A similar proposal appeared in the 2024 Finance Bill, where the Treasury sought to amend the Data Protection Act, 2019, to give KRA unfettered access to information held by data controllers and processors, including banks, telecom firms, utilities, schools, land registries, and the National Transport and Safety Authority (NTSA), without a court warrant. The amendment aimed to improve tax enforcement and raise an additional KES 302 billion ($2.3 billion).

However, the National Assembly Finance Committee rejected the proposal, citing that it might not meet the constitutional threshold under Articles 31(c) and (d) of the Constitution of Kenya, which safeguard the privacy of individuals . Civil society groups, including the Law Society of Kenya and Amnesty International Kenya, also deemed the proposal unconstitutional, leading to its withdrawal after nationwide protests.

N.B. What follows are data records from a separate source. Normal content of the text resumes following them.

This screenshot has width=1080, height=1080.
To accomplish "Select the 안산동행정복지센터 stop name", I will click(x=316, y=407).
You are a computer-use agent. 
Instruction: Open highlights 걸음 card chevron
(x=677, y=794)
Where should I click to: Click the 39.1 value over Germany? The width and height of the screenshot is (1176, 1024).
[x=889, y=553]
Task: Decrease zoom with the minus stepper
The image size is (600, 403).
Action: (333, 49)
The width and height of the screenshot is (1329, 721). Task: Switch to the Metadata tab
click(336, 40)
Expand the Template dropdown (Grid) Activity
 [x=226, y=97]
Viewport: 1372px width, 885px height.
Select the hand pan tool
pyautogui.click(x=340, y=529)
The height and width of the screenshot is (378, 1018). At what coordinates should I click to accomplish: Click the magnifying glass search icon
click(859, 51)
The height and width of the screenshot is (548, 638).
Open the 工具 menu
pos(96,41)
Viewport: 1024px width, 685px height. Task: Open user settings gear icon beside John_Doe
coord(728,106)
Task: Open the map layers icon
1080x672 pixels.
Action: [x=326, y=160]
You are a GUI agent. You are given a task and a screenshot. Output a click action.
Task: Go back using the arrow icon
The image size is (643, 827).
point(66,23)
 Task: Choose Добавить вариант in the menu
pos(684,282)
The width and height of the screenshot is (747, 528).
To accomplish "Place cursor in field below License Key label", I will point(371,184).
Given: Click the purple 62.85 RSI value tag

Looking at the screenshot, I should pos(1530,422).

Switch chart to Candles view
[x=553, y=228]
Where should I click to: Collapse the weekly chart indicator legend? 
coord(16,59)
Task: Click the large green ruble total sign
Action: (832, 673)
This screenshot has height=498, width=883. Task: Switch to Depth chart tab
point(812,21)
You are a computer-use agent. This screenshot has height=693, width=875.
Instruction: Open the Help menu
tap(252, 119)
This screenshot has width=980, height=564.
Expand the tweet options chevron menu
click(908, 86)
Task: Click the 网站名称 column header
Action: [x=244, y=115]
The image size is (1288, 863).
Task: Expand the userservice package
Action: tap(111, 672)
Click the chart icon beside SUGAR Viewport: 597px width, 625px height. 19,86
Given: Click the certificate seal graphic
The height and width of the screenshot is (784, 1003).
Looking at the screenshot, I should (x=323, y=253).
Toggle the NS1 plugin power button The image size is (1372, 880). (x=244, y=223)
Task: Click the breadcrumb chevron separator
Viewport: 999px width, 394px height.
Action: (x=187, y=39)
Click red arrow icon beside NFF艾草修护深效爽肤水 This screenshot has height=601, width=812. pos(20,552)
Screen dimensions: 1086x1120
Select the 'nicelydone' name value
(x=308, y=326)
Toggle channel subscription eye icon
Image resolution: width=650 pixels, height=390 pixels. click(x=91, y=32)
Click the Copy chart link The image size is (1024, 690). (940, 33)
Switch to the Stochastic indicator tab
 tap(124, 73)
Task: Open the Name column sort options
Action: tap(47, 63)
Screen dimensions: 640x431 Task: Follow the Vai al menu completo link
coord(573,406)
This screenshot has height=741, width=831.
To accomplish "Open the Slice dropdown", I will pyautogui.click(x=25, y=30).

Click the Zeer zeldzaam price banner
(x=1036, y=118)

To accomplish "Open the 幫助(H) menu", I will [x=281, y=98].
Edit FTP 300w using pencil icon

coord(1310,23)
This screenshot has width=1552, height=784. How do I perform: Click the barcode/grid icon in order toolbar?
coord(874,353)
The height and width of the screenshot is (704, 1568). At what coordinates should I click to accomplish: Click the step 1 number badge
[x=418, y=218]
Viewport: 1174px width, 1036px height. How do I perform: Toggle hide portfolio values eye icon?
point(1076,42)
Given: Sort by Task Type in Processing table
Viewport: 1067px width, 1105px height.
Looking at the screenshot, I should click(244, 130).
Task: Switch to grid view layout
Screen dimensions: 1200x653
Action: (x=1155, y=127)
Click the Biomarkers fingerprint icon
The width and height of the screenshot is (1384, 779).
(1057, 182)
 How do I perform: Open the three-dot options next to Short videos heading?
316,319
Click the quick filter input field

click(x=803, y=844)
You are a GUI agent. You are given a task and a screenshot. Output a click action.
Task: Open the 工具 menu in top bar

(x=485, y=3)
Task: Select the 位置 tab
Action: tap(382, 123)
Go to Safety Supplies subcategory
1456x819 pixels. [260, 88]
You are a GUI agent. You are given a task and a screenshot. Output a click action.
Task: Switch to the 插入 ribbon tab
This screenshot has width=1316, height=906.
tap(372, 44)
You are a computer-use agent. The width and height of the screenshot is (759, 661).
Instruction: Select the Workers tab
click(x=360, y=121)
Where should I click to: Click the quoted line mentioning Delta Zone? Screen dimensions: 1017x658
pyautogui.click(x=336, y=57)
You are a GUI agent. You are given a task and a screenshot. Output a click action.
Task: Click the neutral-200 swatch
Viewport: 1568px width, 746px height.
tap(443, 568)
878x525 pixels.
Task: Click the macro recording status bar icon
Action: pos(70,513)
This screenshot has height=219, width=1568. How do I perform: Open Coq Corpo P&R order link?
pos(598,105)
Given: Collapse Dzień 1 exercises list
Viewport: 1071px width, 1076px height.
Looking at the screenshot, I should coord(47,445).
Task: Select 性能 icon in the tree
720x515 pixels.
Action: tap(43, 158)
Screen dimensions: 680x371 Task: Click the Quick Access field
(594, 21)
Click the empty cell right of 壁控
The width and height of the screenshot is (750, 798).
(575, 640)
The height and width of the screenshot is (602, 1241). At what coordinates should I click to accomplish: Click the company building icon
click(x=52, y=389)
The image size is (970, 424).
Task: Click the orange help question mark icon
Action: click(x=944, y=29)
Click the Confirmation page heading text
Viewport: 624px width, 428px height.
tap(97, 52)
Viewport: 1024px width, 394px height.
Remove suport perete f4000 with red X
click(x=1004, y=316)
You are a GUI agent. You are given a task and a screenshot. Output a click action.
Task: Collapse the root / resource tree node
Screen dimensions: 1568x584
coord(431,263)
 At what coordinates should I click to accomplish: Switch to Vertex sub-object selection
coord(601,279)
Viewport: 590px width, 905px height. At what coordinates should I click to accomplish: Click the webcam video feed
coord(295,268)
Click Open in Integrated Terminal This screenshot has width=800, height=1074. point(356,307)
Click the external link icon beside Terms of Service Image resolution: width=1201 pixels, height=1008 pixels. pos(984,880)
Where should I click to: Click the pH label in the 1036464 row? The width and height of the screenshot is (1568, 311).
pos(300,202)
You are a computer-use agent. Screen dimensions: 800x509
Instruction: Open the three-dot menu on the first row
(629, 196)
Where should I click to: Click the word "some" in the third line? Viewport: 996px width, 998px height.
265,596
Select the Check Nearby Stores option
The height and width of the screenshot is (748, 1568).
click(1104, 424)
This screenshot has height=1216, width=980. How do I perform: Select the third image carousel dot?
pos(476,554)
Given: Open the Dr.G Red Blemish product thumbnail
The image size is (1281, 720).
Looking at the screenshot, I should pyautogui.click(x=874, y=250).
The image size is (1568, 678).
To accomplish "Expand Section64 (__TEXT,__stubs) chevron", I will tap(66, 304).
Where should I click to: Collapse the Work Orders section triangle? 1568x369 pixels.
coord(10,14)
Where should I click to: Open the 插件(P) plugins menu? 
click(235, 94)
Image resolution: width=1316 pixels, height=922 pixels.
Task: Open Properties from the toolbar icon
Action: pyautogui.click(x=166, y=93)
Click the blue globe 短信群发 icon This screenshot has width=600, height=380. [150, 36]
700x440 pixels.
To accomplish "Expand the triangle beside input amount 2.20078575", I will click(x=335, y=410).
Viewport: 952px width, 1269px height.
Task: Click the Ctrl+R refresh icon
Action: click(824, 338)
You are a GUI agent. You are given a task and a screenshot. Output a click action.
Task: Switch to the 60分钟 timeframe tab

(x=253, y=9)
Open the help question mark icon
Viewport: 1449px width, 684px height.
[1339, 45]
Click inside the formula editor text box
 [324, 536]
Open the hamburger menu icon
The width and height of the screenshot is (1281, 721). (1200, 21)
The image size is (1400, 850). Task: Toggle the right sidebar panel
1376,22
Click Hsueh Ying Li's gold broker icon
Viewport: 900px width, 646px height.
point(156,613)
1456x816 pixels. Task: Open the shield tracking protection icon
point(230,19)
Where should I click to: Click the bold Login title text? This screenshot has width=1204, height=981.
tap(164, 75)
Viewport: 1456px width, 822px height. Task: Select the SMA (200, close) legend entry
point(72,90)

Under Treasury Cabinet Secretary, John Mbadi, the government is now attempting to regain access to sensitive information by quietly removing the privacy clause from the Tax Procedures Act, instead of amending the Data Protection Act. This approach aims to achieve the same outcome through a narrower legislative route.

The government asserts that the 2025 Finance Bill focuses on closing tax loopholes and expanding the tax base through administrative reforms. However, removing Section 59A(1B) would significantly alter how KRA can access financial systems.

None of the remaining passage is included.